→ Aim:
The text below describes a mechanical oil/water emulsifier. List every kind of disc it says makes up the emulsifying stack.

→ Text provided:
:::::

MECHANICAL OIL/WATER EMULSIFIER Field of the Invention This invention relates to water/oil emulsifying for combustion efficiency, and more particularly to mechanical emulsifying apparatus using no chemicals and having no moving parts.

Description of Related Art Water/oil emulsions improve combustion. The oil droplets shatter in microexplosions as heated water expands into steam.

The shattered oil droplets have more surface for vaporisation required for burning. Water/oil emulsions normally require chemical additives or moving agitators.

Summary of the Invention According to the invention, there is provided a mechanical emulsifier for forming an emulsion of a first fluid and second fluid, comprising an emulsifying stack including a first input for the first fluid and a second input for the second fluid at one end of the stack and an output for the emulsion at the other end of the stack, the emulsifying stack including a plurality of axially aligned helix discs, each helix disc being cut to define a helical pathway from one face of the disc to the other through which the fluid mixture passes, the exit opening of the helical pathway of each helix disc being aligned to the entry opening of the helical pathway of the subsequent helix disc in the stack, the stack including 'clockwise' helix discs including a clockwise helical pathway and anticlockwise helix discs including an anticlockwise helical pathway, the stack being arranged such that the clockwise helix discs alternate with the anticlockwise helix discs with a separator mounted between each pair of discs such that the fluid mixture passes along a turbulent emulsifying pathway which is helical in a first direction through a first helix disc and which reverses at each disc transition.

This invention provides a mechanical emulsifying apparatus to make oil/water emulsions without chemicals. Oil is pumped at a nominal pressure axially into an emulsifying stack of alternately clockwise and anticlockwise directed reciprocating helix disks with separator disks. Separators transfer partially emulsified oil/water mix from one helical disc to another. Oil and water are introduced into the emulsifying stack of reciprocating helix disc pairs at an input end. For heavy oil, the water enters from the side, at a pressure higher than the oil pressure, to shear into the oil stream. The water stream penetrates the oil stream for a mixed stream. The mixed stream follows a reciprocating helical flow path through the emulsifying disc stack. Each disc is cut with a helical pathway, either clockwise or anticlockwise.The reciprocating helix discs alternate, clockwise and anticlockwise, and have separator discs between them. There is an abrupt right angle reversal transition from disc to disc at the separator disc.

:::::

→ Dataset excerpt:

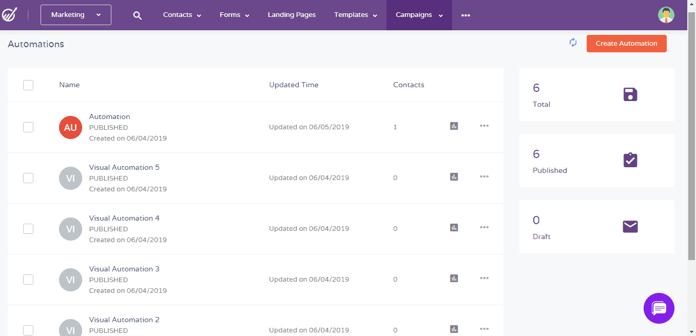The height and width of the screenshot is (336, 696).
Task: Switch to Landing Pages
Action: (x=292, y=15)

:::::

→ Correct answer:
- Clockwise helix discs, each cut with a clockwise helical pathway
- Anticlockwise helix discs, each cut with an anticlockwise helical pathway
- Separator discs, mounted between each pair of helix discs